→ DATA LISTING:
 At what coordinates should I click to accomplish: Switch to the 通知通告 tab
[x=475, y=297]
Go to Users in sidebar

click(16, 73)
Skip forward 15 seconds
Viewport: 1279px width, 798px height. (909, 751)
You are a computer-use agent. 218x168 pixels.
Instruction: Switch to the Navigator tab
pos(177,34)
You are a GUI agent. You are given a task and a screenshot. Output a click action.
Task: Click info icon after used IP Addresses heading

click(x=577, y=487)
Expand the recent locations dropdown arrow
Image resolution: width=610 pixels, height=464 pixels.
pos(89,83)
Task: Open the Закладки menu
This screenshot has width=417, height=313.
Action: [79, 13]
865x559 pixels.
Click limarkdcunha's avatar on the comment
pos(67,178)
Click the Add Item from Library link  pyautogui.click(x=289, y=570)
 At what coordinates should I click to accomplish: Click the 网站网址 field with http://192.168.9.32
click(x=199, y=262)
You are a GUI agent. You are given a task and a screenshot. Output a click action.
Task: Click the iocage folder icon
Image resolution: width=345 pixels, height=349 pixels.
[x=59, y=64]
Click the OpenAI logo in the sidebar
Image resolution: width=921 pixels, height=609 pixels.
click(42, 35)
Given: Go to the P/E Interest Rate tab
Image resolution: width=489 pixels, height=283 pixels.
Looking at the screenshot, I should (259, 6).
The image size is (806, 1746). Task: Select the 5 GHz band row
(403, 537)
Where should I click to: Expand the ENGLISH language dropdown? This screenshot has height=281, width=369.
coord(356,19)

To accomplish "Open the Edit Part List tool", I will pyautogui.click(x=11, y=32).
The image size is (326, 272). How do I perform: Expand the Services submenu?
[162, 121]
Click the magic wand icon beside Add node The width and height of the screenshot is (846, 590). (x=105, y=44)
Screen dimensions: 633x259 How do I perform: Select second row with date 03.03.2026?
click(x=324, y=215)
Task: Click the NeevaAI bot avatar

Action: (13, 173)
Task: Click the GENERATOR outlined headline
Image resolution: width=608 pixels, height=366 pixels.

→ THE PROBLEM:
Among the records above, find each line holding "pyautogui" and list it.

→ OUTPUT OF THE EXERCISE:
Click the Add Item from Library link  pyautogui.click(x=289, y=570)
To accomplish "Open the Edit Part List tool", I will pyautogui.click(x=11, y=32).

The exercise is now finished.